There is that stunning visual climatic scene in Interstellar (Chris Nolan) where 5th dimensional viewing in the Tesseract is squeezed into 4D space, so humans can begin to make sense of it. We presently see the world in 3D, but generally in a 2D planar on screen.
This film’s thought processes informs me of the possibilities of VR. Our Newtonian way of seeing the world puts time and space as separate entities. Times flows linearly, through which we largely diegetically experience the world and indeed watch a film.
Yet VR potentiates a break from this experience, not fully realised. It’s as if Cinema, the art form of narrative, is going through its own quantum state revolution. It can occupy multiple states as post cinema, code platform, and a proto Tesserac. We’ll get there as we always have — illustrated in When Old Technologies were New. We often use our existing paradigms to view or operate new technologies. Generally we can’t help it. A most recent scenario being how newspapers treated the web as just another platform in 1996. How interesting it would be to make VR a dominant platform for youngsters, whose nimble minds are not fully set on our conventions.

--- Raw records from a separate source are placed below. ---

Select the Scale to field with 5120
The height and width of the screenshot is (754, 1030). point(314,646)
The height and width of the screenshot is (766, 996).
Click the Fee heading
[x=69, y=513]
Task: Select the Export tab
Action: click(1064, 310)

As a graduate Applied Chemist, I used to wrestle with the visualisation of Kekule’s organic structures. Yet Kekule provided a brilliant artist’s viewport within a Newtonian framework to rationalise its structure. What could VR do? In his highly original work Understanding Media, McLuhan asks:
If men sic [and women] were able to be convinced that art is precise advanced knowledge of how to cope with psychic and social consequences of the next technology, would they all become artists? Or would they begin a careful translation of new art forms into social navigation charts?
I like all the responses I read and would add that modern artists, as their predecessors and contemporaries have done: Dali, Shelley, Picasso, Butler, Nolan, Joyce, will help us realise this new space. A combination of artists’ philosophies and scientists rational theories makes for an interesting time ahead.